In online columns for the National Review in the early 2000s, Moore dismissed arguments by female athletes that they should be paid as much as male counterparts, and complained about the "outrageous" practice of having a woman referee an NCAA basketball tournament game.

Moore once wrote, "The women tennis pros don't really want equal pay for equal work. They want equal pay for inferior work," and suggested that "if there's an injustice in tennis, it's that women like Martina Hingis and Monica Seles make millions of dollars a year" even though hundreds of male college players "could beat them handily."

Moore told CNN, which first wrote about those columns, "This was a spoof. I have a sense of humor."

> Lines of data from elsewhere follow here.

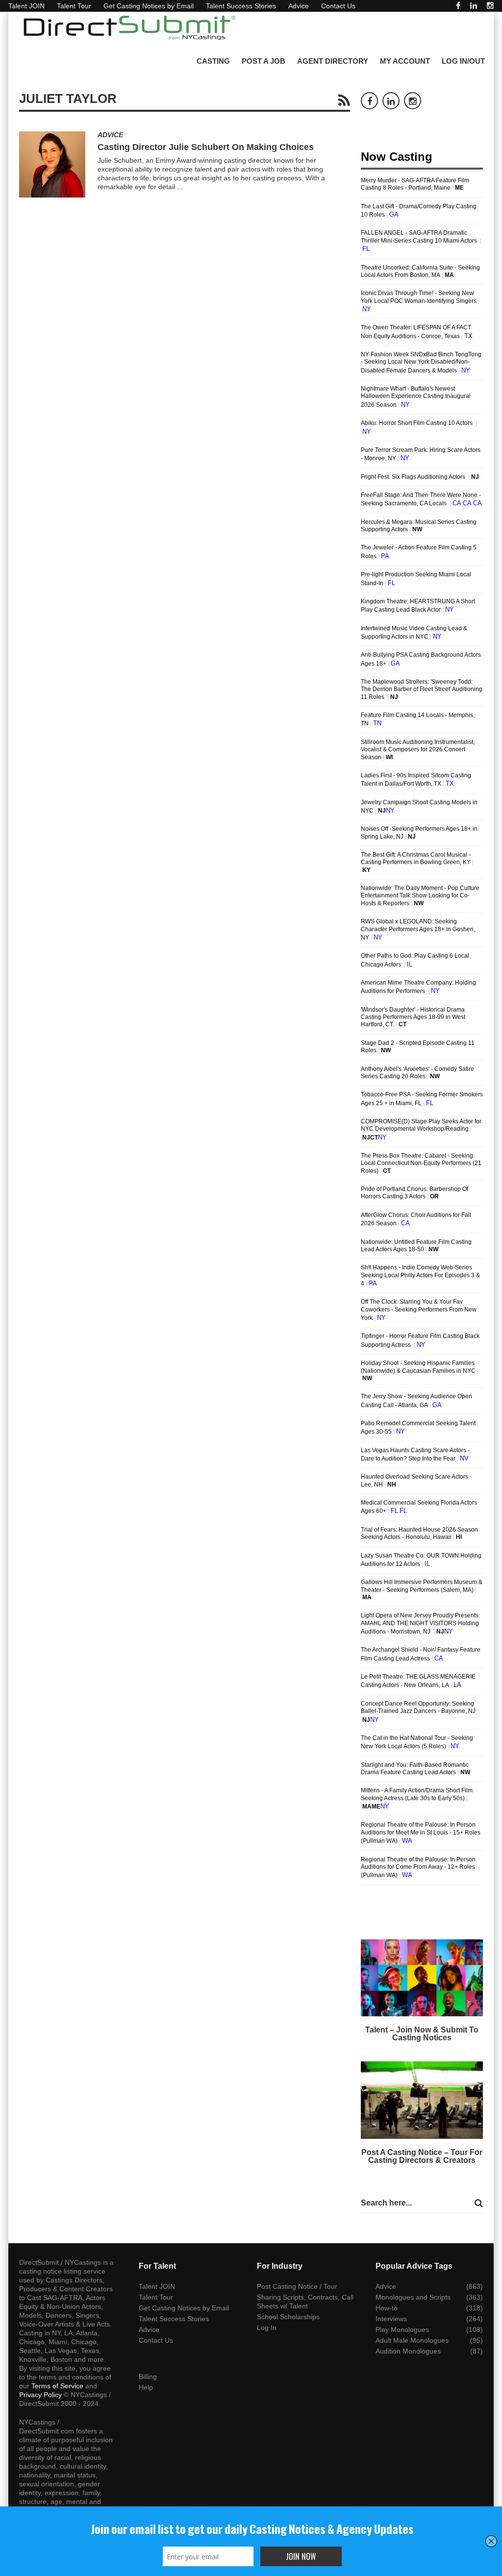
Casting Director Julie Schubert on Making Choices (206, 147)
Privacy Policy (40, 2395)
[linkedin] (473, 5)
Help (146, 2387)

On Wednesday, CNBC noted that video has surfaced showing Moore making disparaging remarks about Cleveland and Cincinnati in a 2014 speech.

"If you live in the Midwest, where else do you want to live besides Chicago, right?" he continued. "You don't want to live in Cincinnati or Cleveland, these, you know, armpits of America. You all want to live in Chicago."

Sen. Sherrod Brown, D-Ohio, said Moore's comments "should be disqualifying for the critical role of Governor of the Federal Reserve Board."

"You didn't just insult Cleveland and Cincinnati — you dismissed millions of Americans who work and live in small towns and cities across the industrial heartland, and who have been looked down on and left behind by Washington and Wall Street for decades," Brown said in a letter he sent to Moore. "As a public servant, your job would be to fight for these Americans — something you cannot do when you don't know the first thing about the places where they live."